SCTOUS did not rule out race altogether in admission programs, adding, "nothing prohibits universities from considering an applicant’s discussion of how race affected the applicant’s life, so long as that discussion is concretely tied to a quality of character or unique ability that the particular applicant can contribute to the university."

However, civil rights leaders and education advocates say the decision will make it harder for institutions to have a diverse student population. It leaves schools now having to find other ways to reach Black and Latino students, something researchers and education officials say, will be hard to achieve. 

Wisdom Cole, national director of the NAACP Youth & College Division, called the rollback of affirmative action a “dark day in America.” 

This is what several U.S. Congressmembers had to say about SCOTUS’ ruling. 

Rep. Delia Ramirez — 

“Affirmative Action = racial justice! Taking it away will only entrench the inequities already present in our edu system & society,” the Illinois Rep said. “Another devastating ruling from a corrupt SCOTUS, putting their wealthy donors, the luxury trips & the expensive gifts over our freedoms & justice.”

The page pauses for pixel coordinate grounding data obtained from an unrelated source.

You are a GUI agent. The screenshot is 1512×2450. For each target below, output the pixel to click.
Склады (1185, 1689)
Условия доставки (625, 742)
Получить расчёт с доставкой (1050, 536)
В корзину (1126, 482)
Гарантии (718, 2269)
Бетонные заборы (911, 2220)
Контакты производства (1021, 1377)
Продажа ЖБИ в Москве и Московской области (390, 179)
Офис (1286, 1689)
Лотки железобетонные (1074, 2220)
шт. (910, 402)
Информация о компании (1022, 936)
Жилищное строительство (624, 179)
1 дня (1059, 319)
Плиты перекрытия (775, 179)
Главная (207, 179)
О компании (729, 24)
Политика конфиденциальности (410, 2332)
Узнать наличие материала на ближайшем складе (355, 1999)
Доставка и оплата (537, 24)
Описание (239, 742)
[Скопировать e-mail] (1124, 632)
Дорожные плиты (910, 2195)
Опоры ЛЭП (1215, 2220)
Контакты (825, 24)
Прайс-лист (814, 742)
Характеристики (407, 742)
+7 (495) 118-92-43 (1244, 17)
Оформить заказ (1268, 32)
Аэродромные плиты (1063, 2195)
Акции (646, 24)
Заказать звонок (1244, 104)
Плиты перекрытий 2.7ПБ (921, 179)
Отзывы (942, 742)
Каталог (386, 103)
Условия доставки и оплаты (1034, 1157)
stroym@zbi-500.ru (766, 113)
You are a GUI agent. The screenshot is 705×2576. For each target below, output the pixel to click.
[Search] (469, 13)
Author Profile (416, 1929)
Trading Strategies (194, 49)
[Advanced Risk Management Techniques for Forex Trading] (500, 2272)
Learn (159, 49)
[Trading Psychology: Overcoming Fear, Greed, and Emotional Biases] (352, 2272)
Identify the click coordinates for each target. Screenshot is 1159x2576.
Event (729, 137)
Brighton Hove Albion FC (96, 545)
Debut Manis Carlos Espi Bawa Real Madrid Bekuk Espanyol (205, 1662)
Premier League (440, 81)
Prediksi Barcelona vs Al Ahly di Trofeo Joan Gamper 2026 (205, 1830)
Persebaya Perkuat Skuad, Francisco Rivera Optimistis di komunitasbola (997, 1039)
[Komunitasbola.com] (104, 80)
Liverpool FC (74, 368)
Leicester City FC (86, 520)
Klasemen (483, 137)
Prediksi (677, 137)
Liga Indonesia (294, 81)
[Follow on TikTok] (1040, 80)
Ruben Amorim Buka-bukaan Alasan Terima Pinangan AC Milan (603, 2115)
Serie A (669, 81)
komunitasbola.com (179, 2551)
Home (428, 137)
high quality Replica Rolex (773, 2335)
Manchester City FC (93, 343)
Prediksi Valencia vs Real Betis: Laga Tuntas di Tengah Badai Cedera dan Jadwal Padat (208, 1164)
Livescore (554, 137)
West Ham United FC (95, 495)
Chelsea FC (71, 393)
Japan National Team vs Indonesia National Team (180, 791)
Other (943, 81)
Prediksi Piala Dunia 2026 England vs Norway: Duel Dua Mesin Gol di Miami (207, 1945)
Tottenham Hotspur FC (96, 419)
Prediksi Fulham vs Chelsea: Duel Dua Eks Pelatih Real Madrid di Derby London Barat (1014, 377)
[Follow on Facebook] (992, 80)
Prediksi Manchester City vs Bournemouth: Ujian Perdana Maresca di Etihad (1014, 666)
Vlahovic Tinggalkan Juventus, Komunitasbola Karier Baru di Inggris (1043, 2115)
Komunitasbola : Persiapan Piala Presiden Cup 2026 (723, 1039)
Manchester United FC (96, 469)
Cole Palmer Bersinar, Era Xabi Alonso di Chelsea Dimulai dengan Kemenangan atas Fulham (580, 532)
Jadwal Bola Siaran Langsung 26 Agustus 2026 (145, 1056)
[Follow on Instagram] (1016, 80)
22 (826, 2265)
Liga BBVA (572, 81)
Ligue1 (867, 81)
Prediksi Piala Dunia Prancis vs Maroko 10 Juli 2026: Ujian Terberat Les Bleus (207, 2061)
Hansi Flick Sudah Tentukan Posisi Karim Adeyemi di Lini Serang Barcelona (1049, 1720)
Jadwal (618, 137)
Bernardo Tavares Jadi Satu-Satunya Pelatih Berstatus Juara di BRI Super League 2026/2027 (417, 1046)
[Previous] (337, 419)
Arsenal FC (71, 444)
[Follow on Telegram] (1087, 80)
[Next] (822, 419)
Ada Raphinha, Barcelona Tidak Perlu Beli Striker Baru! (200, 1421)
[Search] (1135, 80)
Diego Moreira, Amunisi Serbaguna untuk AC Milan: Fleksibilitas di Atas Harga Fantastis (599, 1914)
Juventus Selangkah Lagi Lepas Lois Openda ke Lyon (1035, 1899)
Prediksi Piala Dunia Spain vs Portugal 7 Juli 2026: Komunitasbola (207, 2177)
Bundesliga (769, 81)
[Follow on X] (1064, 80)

“This is another clear example of why we need ethical accountability and to finally #expandthecourt!” she added. 

Rep. Chuy Garcia —

“Overturning affirmative action and returning to a mythical "colorblind" admissions policy means doubling down on a legacy of segregation and exclusion,” he said. “And to be clear, there is nothing "colorblind" about ending affirmative action while legacy admissions continue.”

“This decision rips away education access from communities already facing disinvestment and inequitable paths to opportunity,” he added. “It undermines a diverse workforce, our economy, and our future. This is a devastating ruling from a cruel Supreme Court.”

Rep. Maxwell Frost — 

"After generations of slavery, oppression, and systematic inequality and injustice, affirmative action seeks equity in a country and in educational institutions that deeply need it,” he said. “If education is truly meant to be the equal opportunity provider of our nation, then access to education should in fact be granted through the lens of equity.

“Affirmative action is not about stifling opportunity for any one person. It’s about evaluating admissions with the history of our nation in mind.”

Rep. Greg Casar — 

“Affirmative action for the children of university mega donors is legal, but affirmative action to increase diversity is not? A SCOTUS that’s been bought by billionaires may be trying to divide us, but our commitment to racial fairness and equal opportunity is stronger than ever,” Casar said. 

Rep. Alexandria Ocasio-Cortez — 

“If SCOTUS was serious about their ludicrous “colorblindness” claims, they would have abolished legacy admissions, aka affirmative action for the privileged,” he said. “70% of Harvard’s legacy applicants are white. SCOTUS didn’t touch that - which would have impacted them and their patrons.”

Rep. Nanette Barragan —

"Today's ruling by the Supreme Court dismantles more than 40 years of precedent to increase representation for marginalized groups in university and college campuses, erasing decades of progress,” said the Chair of the Congressional Hispanic Caucus. “Race-conscious admission policies that allow universities to consider race as one of several factors in the admissions process are a critical and much-needed component to address systemic inequalities and foster diversity.”

“Today's decision will only benefit the wealthy and well-connected at the expense of marginalized communities and exacerbate barriers students of color face on their path to attaining an education.”

Rep. Joaquin Castro — 

“It’s time to end legacy admissions. Each year thousands of students are admitted to colleges around the nation only because their parents went there,” Castro said. “Legacy admissions are back-door discriminatory policies that overwhelmingly advantage wealthy, white students over everyone else.”